Pondering…HNT with lots of words!

Back in the early days of M and nilla, we met almost every month for the first year. It was a time of hot needs, of getting to know one another, of rushed visits between needing to be other places, of kneeling in restaurants and not caring, of the joy of wearing his collar, and the excitement of picking out outfits…

It was all so new for me. Being a submissive…discovering the words for the feelings and erotic fantasies I’d been having for so much of my life. It was as much about discovering who I was, as it was about discovering how to please Him.

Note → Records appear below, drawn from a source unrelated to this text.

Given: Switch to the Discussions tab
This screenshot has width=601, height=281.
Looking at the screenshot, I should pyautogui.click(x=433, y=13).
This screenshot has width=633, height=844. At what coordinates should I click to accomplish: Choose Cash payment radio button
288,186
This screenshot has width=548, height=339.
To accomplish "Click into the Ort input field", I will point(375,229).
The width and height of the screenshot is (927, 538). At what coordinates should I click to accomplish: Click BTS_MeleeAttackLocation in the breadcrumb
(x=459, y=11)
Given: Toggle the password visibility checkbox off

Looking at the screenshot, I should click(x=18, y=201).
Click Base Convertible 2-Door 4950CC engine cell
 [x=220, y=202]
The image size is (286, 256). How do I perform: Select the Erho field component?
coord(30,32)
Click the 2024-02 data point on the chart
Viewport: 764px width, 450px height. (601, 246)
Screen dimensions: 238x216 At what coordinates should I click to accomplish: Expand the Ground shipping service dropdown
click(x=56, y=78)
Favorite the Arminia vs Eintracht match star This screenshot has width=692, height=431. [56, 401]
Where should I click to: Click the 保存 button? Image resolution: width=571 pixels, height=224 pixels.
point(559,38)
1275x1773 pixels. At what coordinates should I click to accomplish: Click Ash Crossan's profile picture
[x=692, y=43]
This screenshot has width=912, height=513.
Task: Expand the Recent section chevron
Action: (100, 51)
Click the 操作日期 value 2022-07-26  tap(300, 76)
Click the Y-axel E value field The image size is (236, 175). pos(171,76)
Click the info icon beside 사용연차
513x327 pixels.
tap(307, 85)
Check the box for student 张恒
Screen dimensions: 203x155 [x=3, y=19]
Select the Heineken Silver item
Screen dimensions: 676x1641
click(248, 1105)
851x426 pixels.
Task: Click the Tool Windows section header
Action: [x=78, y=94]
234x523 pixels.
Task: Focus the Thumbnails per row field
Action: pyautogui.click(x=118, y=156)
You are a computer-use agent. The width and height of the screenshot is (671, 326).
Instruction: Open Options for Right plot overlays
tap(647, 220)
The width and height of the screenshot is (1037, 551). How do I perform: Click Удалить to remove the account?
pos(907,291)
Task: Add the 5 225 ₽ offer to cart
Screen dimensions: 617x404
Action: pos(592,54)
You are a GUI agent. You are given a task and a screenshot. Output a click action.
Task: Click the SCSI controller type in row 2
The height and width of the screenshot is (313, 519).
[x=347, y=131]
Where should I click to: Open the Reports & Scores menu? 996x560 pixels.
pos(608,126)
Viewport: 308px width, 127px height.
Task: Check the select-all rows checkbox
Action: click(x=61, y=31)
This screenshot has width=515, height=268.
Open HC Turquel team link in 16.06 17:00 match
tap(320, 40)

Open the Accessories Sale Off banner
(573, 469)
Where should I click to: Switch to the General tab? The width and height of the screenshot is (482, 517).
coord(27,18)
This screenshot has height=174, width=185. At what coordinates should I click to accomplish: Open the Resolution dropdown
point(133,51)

Of course, eventually the new wore off, as it does.  We started to  have playtime less frequently… every other month, every 9 or 10 weeks…and now, two old farts that we are, we’re lucky to meet up 3 times a year. This fall will mark our ten years together. Almost a decade, FFS!!

And it sucks that we don’t have the same “gotta get together” vibe that we once did.  I’m pretty sure my need for him has not burned lower than it was at the start. Would  I still meet him monthly if the opportunity arose?

YOUBETCHA!

Real life, however, has other plans. Back then my kids were tiny toddlers. Now they’re well on their way to  young adulthood, and their needs have grown as well. Not the constant care of them, not like before, but in the needing to be places and often in divergent area’s…which means less free time for all of us. Free time is a bygone entity, at least for now. Added to that, that I now run my own little business, AND still work for someone else (which means I’m pretty much working somewhere every day of the week)…it definitely shorts the available time *I* have. (And of course, it’s all about me, right? LOL!)

Add to the mix that Himself is pretty busy as well.

And fuck, we’re old  not younglings ourselves. That heated fire will still consume us whenever we meet, then leaves us laying in a contented smoldering glow. We cuddle. We laugh. We touch one another. It’s sometimes nice to just be. Together.

And there’s another factor as well.

You’ve perhaps heard the adage “If you want to keep moving, keep moving” ? I think it’s the same for my libido. Sure I masturbate quite a bit. But…these days it’s almost more about helping me sleep than it is about actually getting off. Okay not all the time, but many times.

So I fall into these…phases, I guess, where I have random and fleeting thoughts of D/s, of being beaten and used, but it’s up there in the same realm as my other fantasies. If it’s not really happening, my body tends to stuff it into a sleep sack and slot it away someplace.

I stop feeling the need.

And I wonder, is it a thing of growing older? is it a thing of being so busy that I crowd it out by necessity? is it a thing that because I can’t do it as often as I want, I *make* myself too busy to miss it?

Maybe…all of the above?

All I know for sure is that I am not getting “it” as much as I’d like to. And I think I don’t need “It” after I’ve gone time with out it. I convince myself that IT doesn’t really matter at all anymore.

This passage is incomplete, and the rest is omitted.